When you reach the line that contains "Instruction: Open the", please begin copying, and carry on exactly to the last line of the material, leaving out every picture.

=== Begin Enclosure ===

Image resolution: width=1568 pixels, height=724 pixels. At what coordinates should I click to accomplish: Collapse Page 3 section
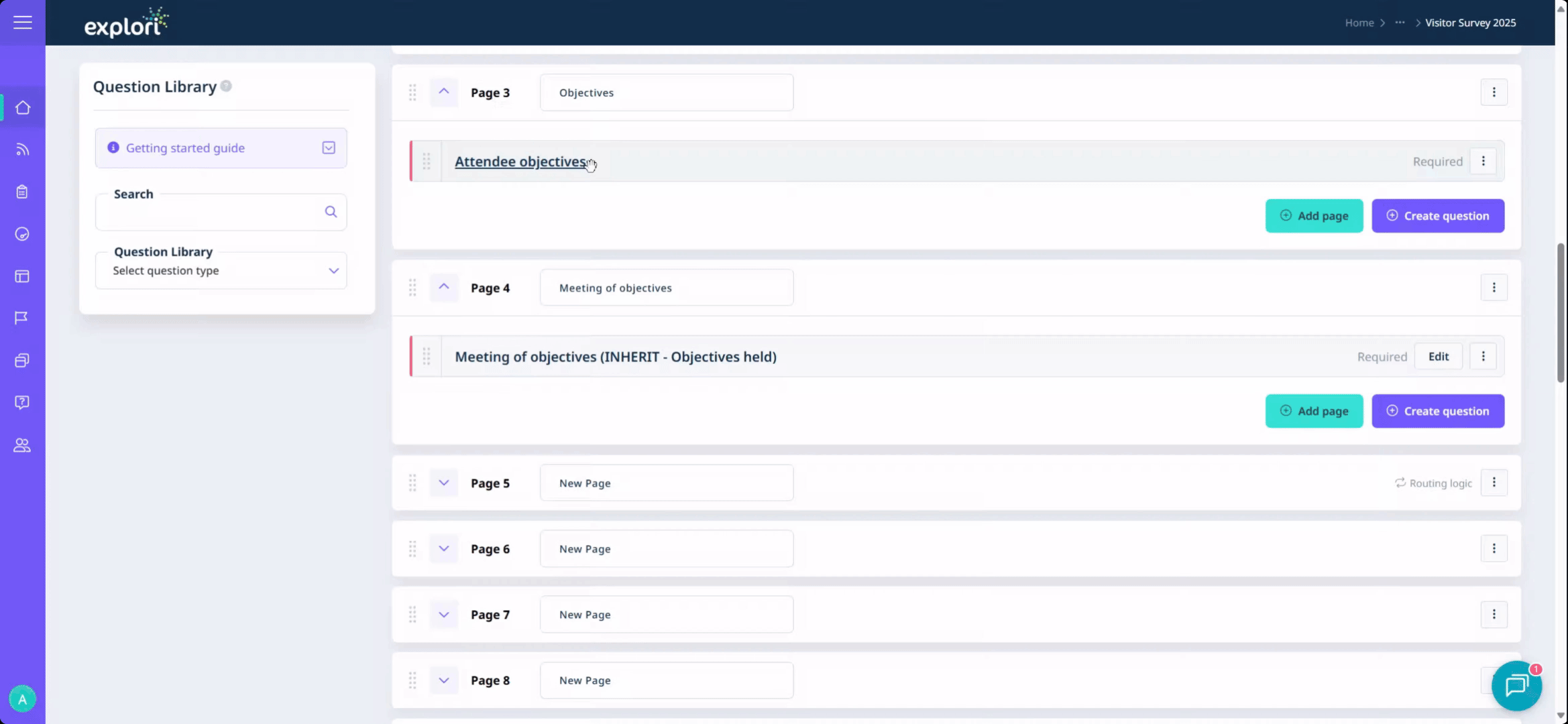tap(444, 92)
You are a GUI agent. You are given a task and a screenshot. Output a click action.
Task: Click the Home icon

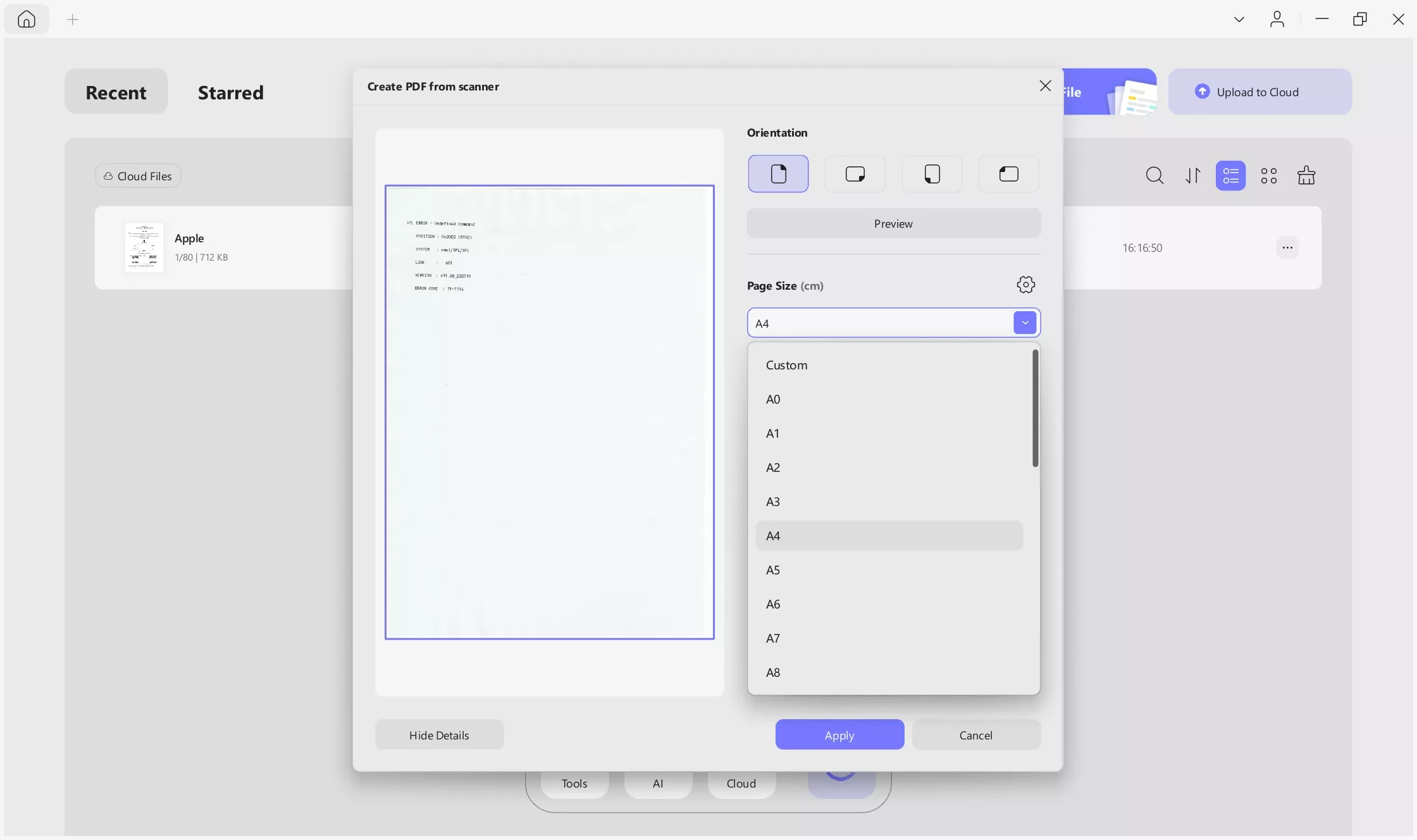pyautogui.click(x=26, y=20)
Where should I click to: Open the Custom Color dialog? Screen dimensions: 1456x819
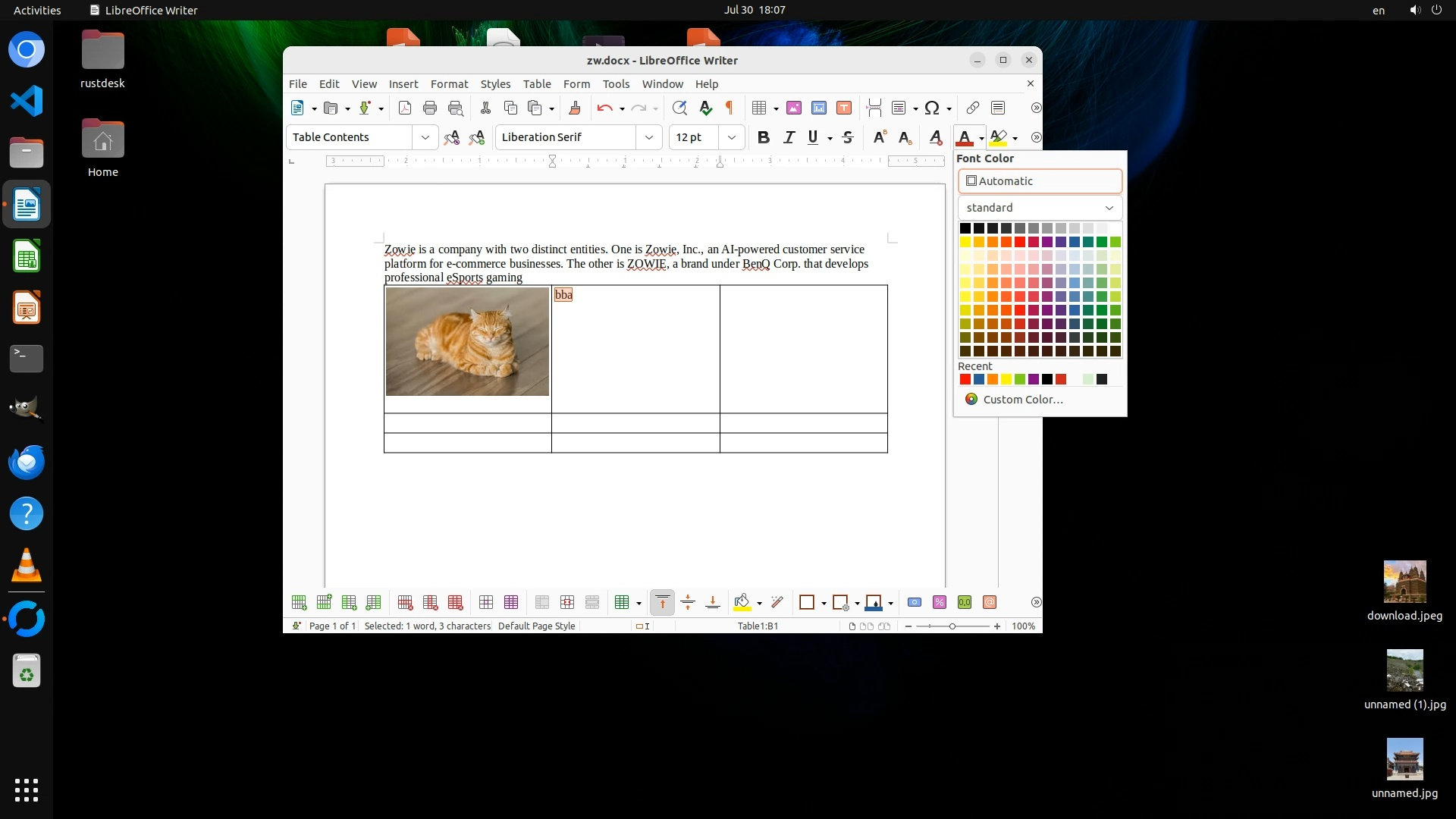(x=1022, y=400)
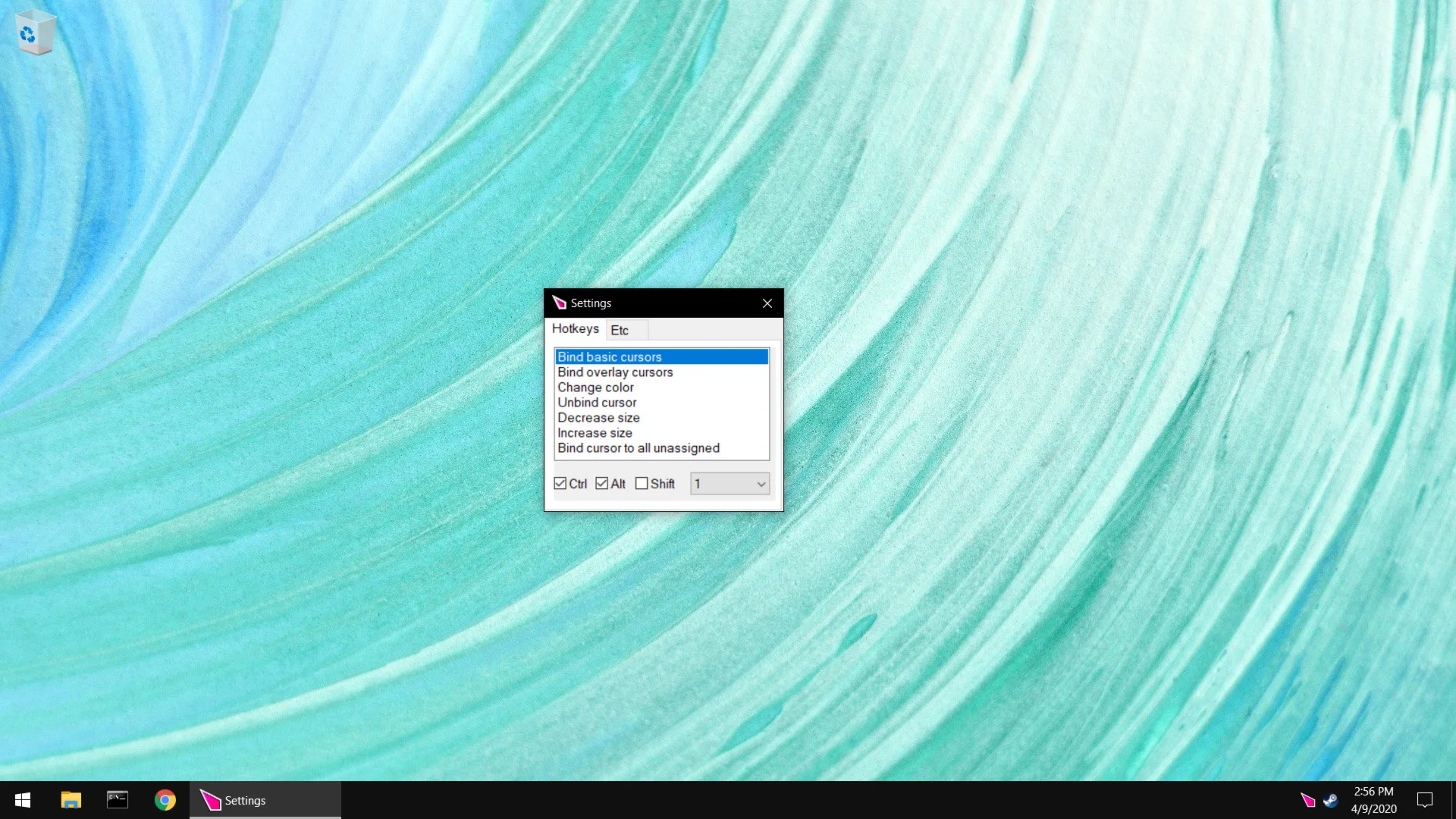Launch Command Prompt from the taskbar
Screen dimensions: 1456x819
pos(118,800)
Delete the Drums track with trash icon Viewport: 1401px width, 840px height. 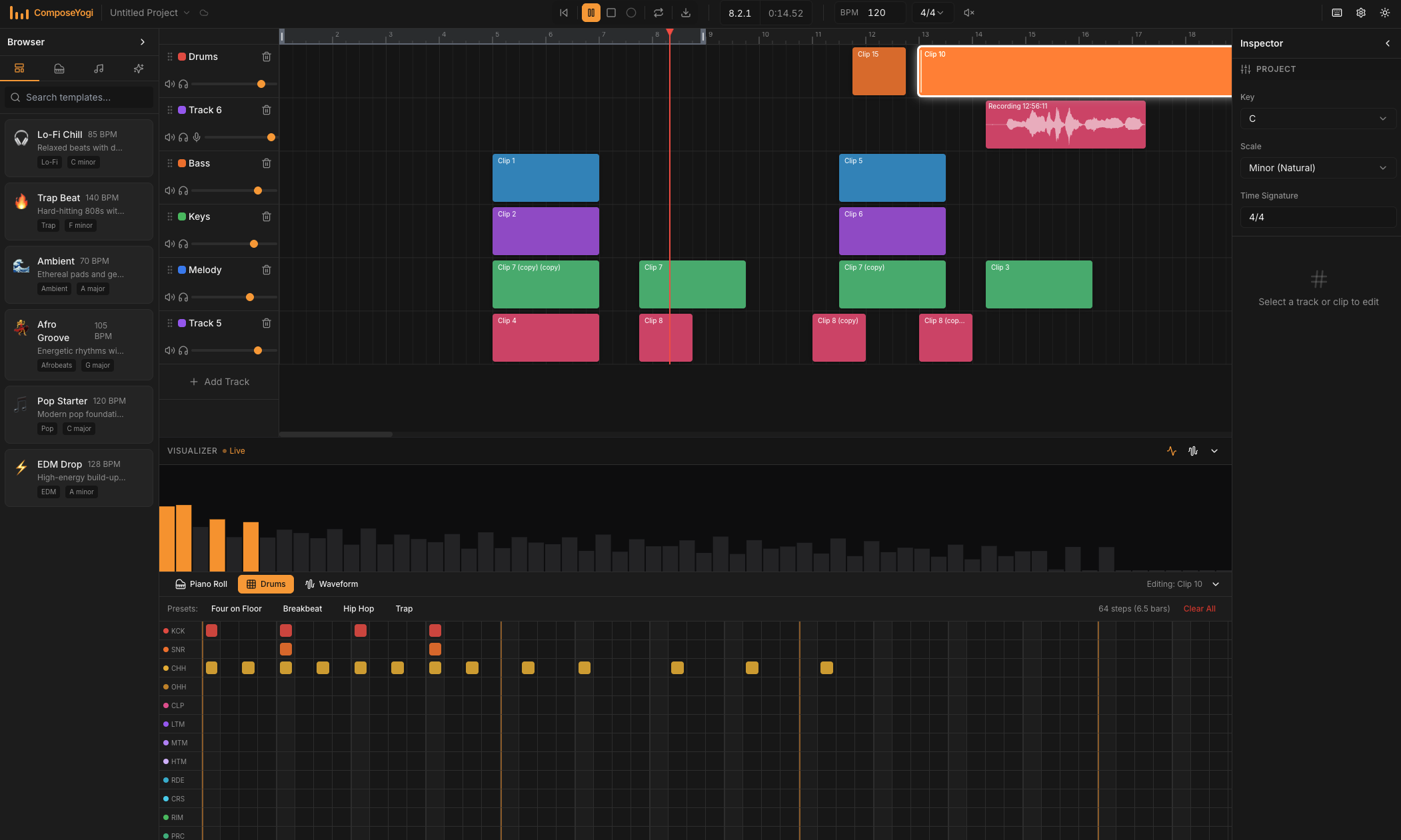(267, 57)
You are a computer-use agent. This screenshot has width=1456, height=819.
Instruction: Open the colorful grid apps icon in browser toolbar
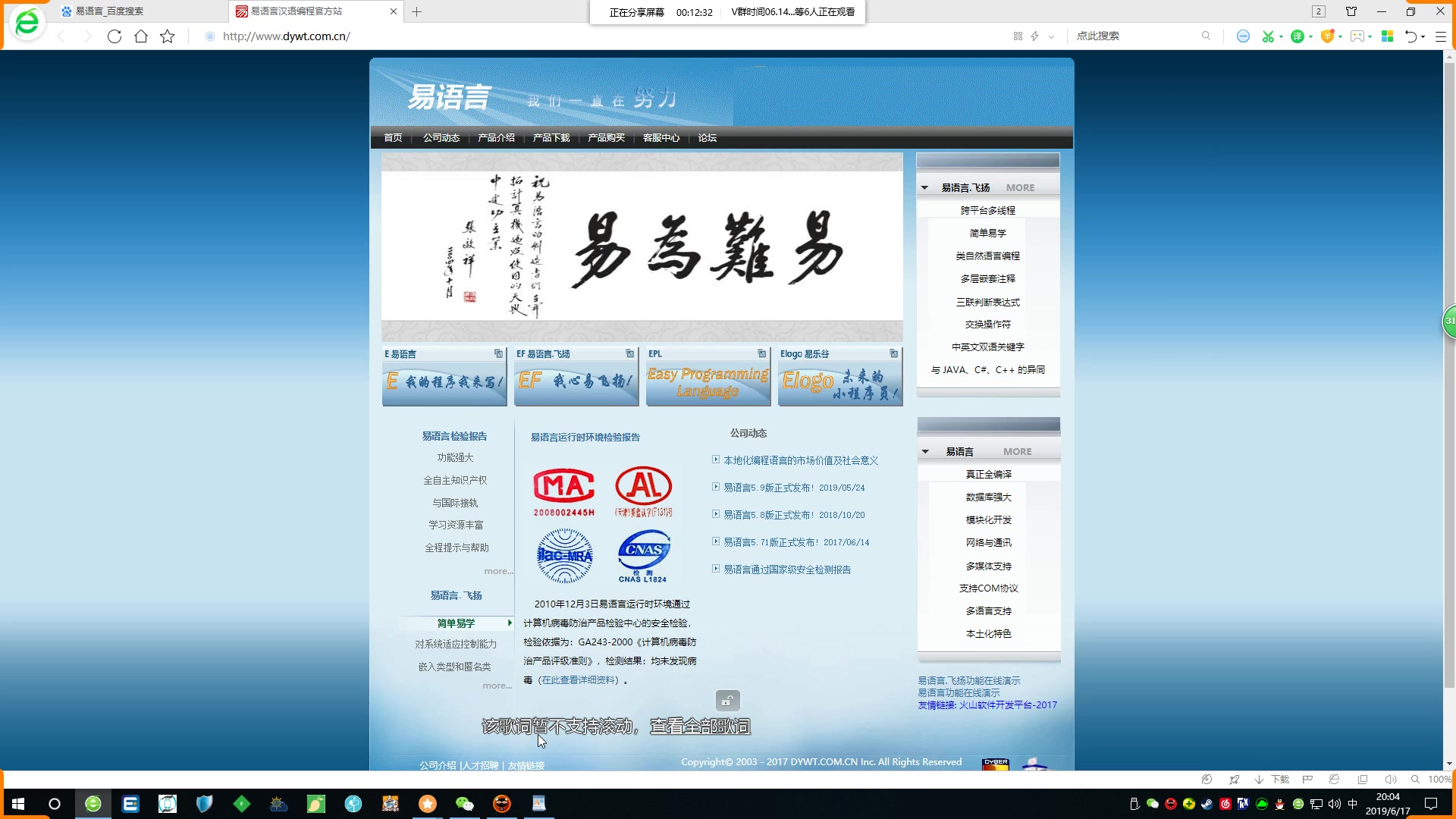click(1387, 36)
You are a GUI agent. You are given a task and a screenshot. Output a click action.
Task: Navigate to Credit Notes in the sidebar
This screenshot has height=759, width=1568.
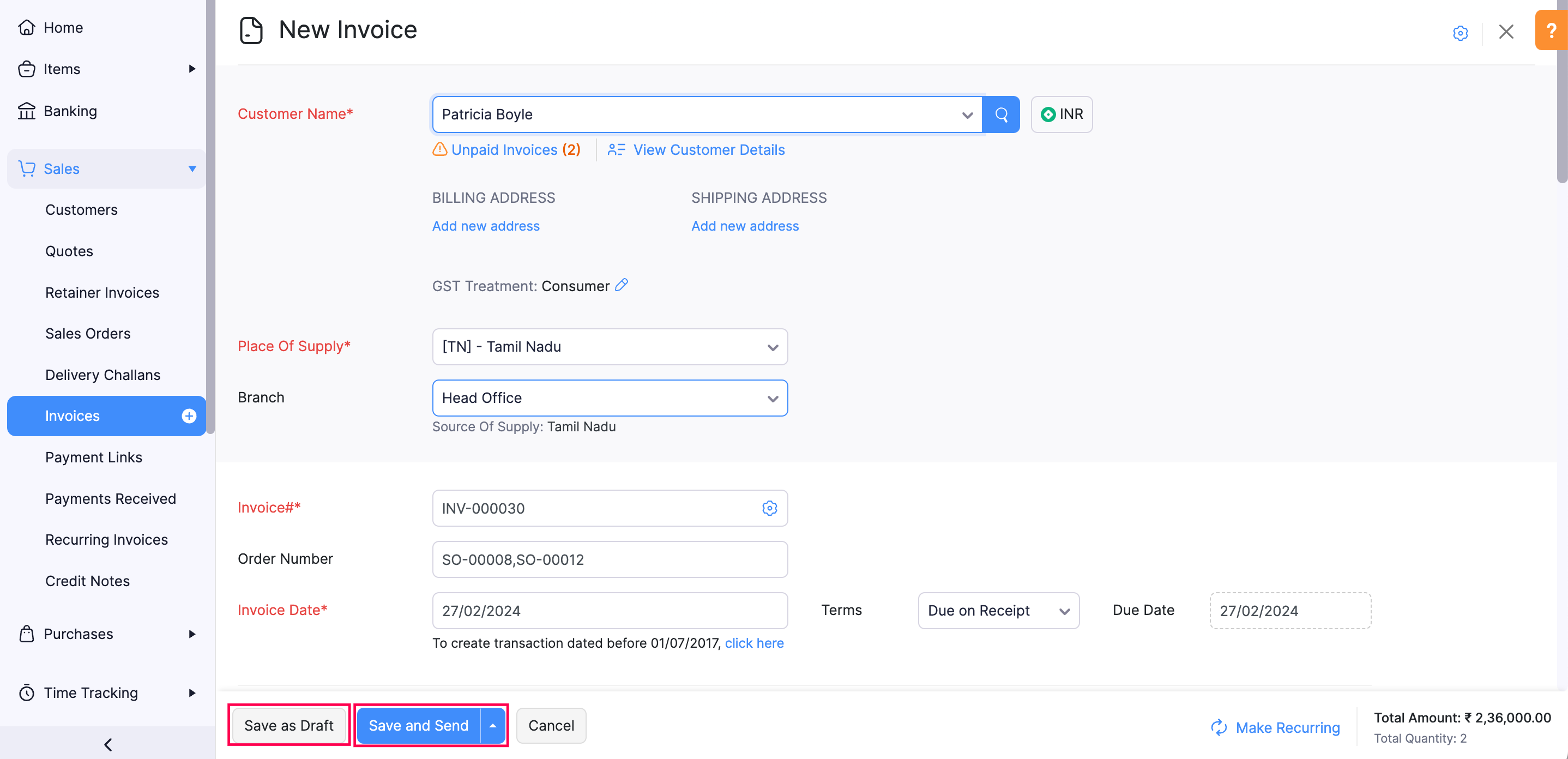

=== End Enclosure ===

### Result
Instruction: Open the colorful grid apps icon in browser toolbar
click(1387, 36)
You are a GUI agent. You are given a task and a screenshot. Output a click action.
Task: Navigate to Credit Notes in the sidebar
This screenshot has height=759, width=1568.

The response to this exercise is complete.